■ EXERCISE INSTRUCTIONS
Would it be possible to copy exactly the lines from the one containing "The width and height of the screenshot is (499, 754)." to the end of the entries, including both and nothing else?

■ RECORDS

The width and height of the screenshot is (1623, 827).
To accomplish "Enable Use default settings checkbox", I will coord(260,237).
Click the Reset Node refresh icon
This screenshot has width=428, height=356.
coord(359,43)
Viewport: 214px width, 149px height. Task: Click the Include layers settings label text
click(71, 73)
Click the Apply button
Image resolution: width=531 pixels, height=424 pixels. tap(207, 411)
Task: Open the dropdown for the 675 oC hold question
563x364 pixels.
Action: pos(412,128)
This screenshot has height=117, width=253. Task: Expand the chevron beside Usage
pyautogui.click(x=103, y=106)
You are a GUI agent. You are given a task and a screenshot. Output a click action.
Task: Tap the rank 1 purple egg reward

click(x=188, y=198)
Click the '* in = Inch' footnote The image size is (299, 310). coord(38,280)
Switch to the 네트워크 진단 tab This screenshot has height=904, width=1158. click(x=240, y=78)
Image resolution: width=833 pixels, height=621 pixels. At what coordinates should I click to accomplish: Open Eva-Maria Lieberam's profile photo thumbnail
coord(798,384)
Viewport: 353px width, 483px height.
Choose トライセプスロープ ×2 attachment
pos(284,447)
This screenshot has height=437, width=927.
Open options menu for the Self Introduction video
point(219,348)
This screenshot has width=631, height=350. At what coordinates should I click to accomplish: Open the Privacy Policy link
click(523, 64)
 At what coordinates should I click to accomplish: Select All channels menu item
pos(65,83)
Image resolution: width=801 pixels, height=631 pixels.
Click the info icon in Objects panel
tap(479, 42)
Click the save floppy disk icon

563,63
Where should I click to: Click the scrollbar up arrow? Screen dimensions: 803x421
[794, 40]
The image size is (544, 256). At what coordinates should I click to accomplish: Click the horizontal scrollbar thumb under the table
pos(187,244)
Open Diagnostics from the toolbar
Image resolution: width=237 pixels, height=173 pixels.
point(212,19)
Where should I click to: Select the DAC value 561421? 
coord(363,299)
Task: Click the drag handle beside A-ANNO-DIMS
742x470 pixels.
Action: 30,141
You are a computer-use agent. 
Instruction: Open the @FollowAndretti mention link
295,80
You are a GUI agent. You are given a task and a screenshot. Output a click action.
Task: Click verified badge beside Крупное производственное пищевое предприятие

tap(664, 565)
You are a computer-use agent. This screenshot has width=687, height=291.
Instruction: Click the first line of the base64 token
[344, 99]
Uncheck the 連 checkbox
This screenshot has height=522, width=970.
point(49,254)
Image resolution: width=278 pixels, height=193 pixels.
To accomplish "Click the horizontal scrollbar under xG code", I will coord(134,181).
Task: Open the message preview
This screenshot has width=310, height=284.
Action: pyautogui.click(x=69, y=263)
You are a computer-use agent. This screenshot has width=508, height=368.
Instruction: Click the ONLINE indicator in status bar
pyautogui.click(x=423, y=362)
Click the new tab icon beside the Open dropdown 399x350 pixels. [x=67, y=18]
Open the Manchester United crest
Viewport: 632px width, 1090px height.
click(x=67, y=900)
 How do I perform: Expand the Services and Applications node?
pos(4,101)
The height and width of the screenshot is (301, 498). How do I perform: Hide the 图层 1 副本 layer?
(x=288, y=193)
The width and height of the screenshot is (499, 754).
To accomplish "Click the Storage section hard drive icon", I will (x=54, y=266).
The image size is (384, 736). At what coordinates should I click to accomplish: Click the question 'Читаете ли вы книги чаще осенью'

■ RESPONSE BELOW
The width and height of the screenshot is (499, 754).
To accomplish "Click the Storage section hard drive icon", I will (x=54, y=266).
The image size is (384, 736). At what coordinates should I click to accomplish: Click the question 'Читаете ли вы книги чаще осенью'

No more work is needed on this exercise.